▶ [WHAT TO WORK ON]
Say how many lines in the records include the string "height", adding no other words.

▶ [TASK MATERIAL]
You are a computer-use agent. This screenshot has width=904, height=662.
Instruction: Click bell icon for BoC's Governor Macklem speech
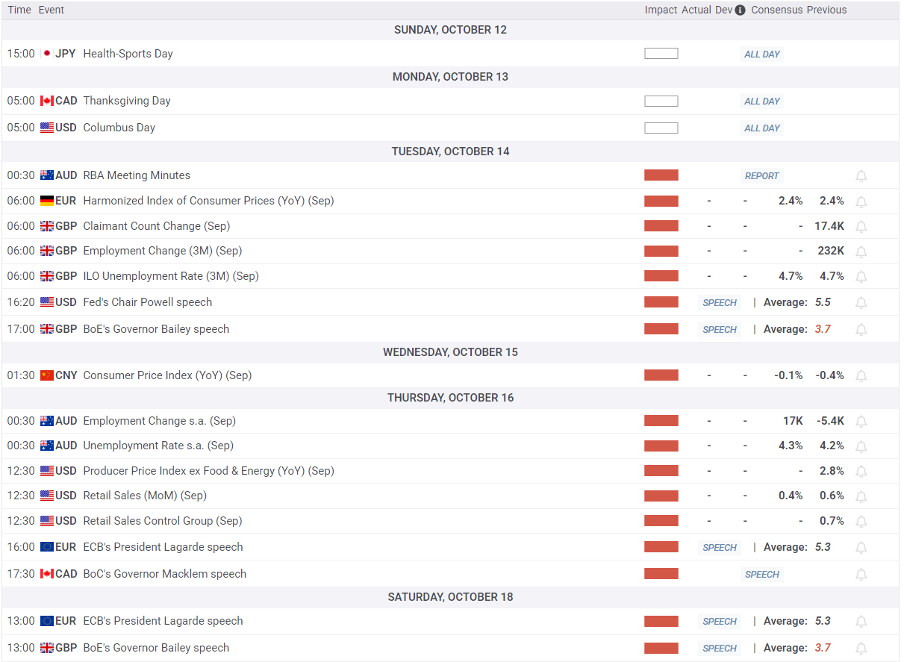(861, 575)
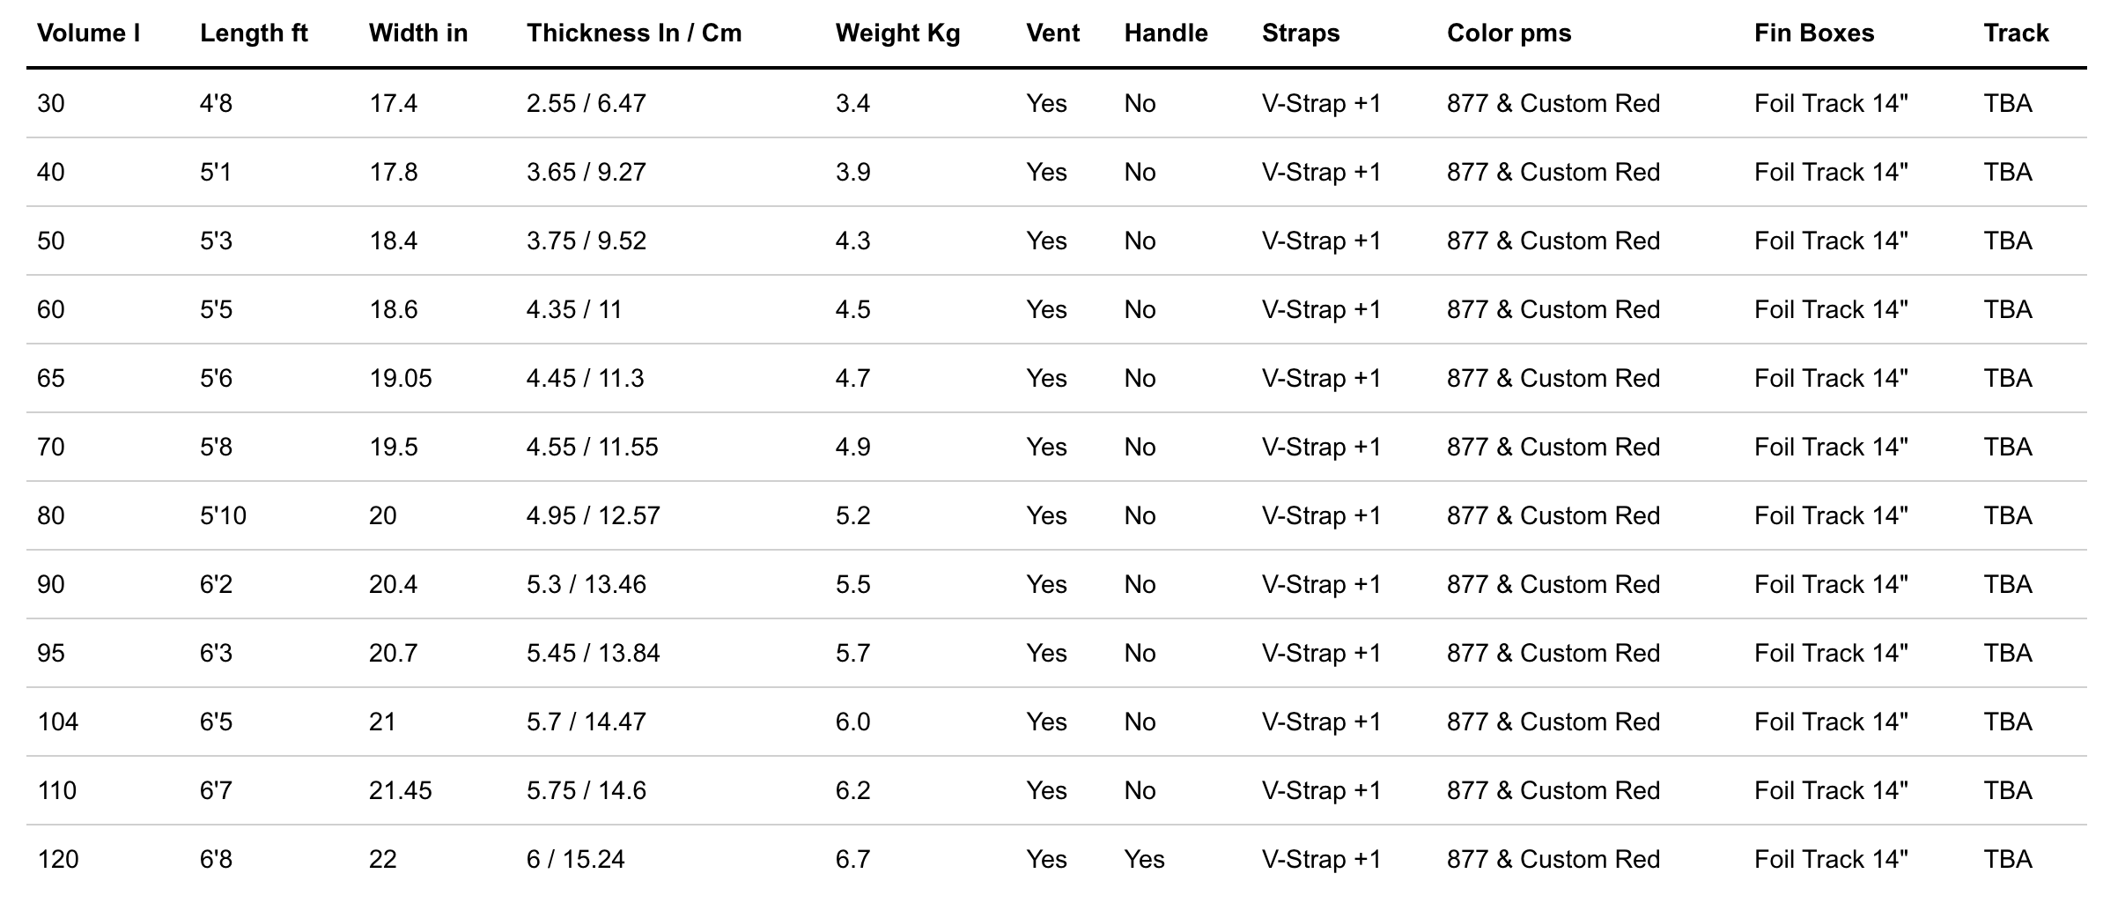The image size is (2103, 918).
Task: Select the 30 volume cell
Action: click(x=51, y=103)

---

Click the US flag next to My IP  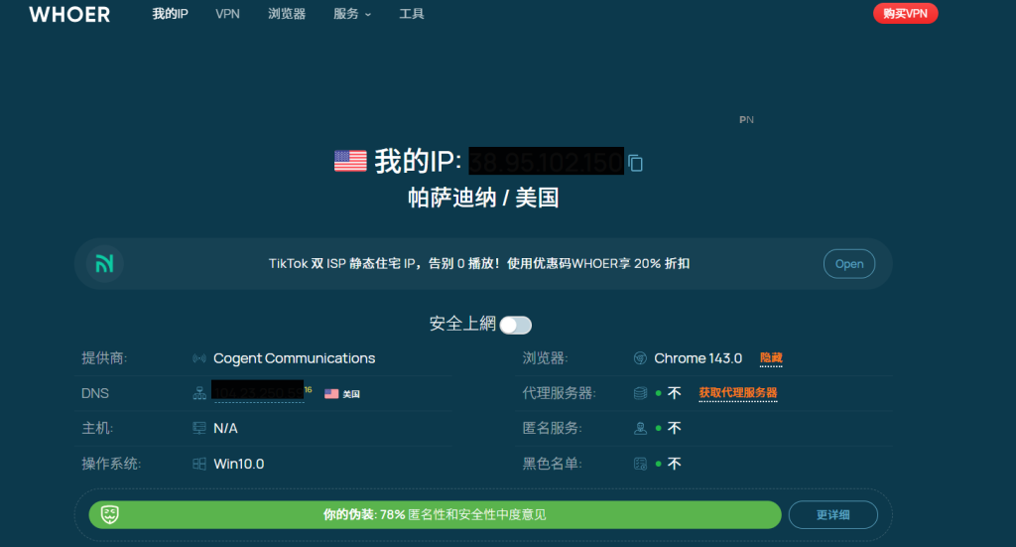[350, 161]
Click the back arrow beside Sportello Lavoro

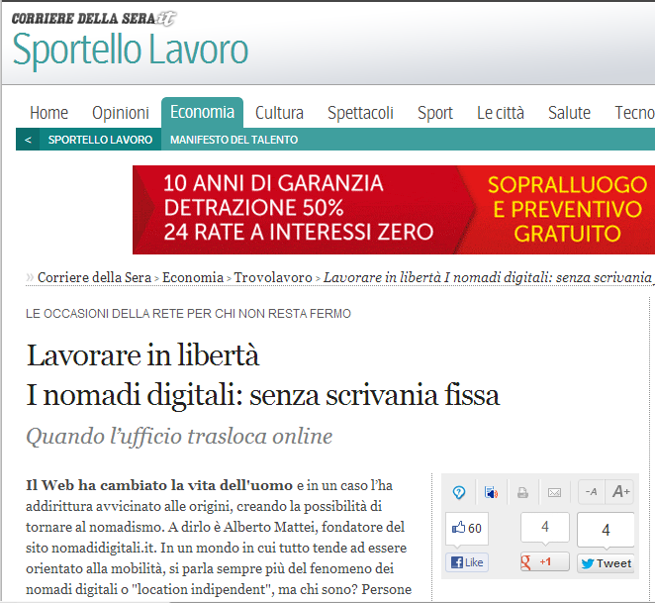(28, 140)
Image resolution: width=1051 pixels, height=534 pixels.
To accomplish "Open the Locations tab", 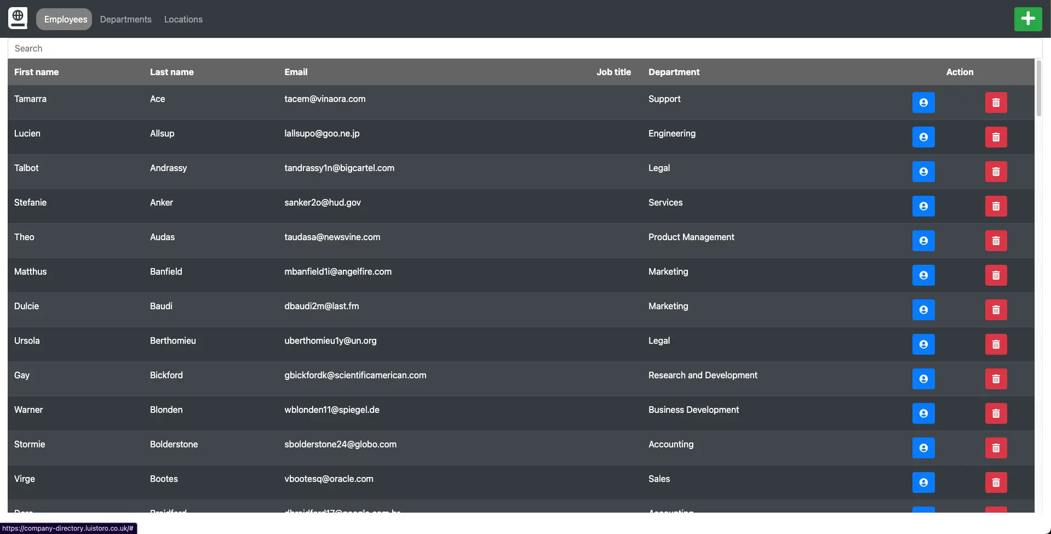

▶ [YOUR RESPONSE]
2